+++ EXERCISE DATA +++

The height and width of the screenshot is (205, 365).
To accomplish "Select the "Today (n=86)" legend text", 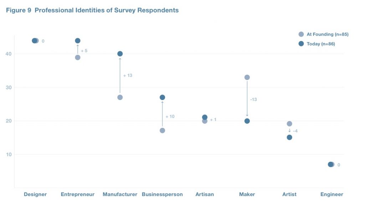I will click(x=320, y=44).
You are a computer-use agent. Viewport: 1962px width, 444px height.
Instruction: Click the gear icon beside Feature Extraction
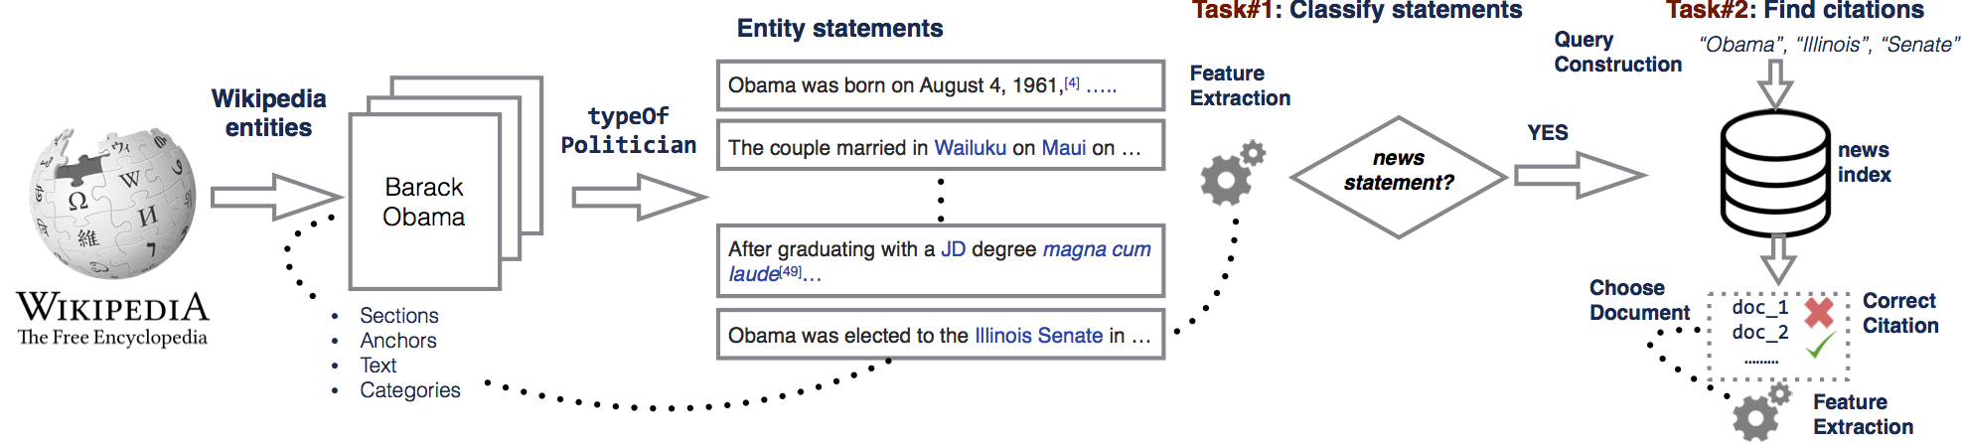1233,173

+++

* **WHAT NEEDS TO BE DONE**: Would you show all lines of the material above that contain the word "width"?

* **RESULT FOR THIS TASK**:
The height and width of the screenshot is (205, 365).
You are a computer-use agent. Viewport: 1962px width, 444px height.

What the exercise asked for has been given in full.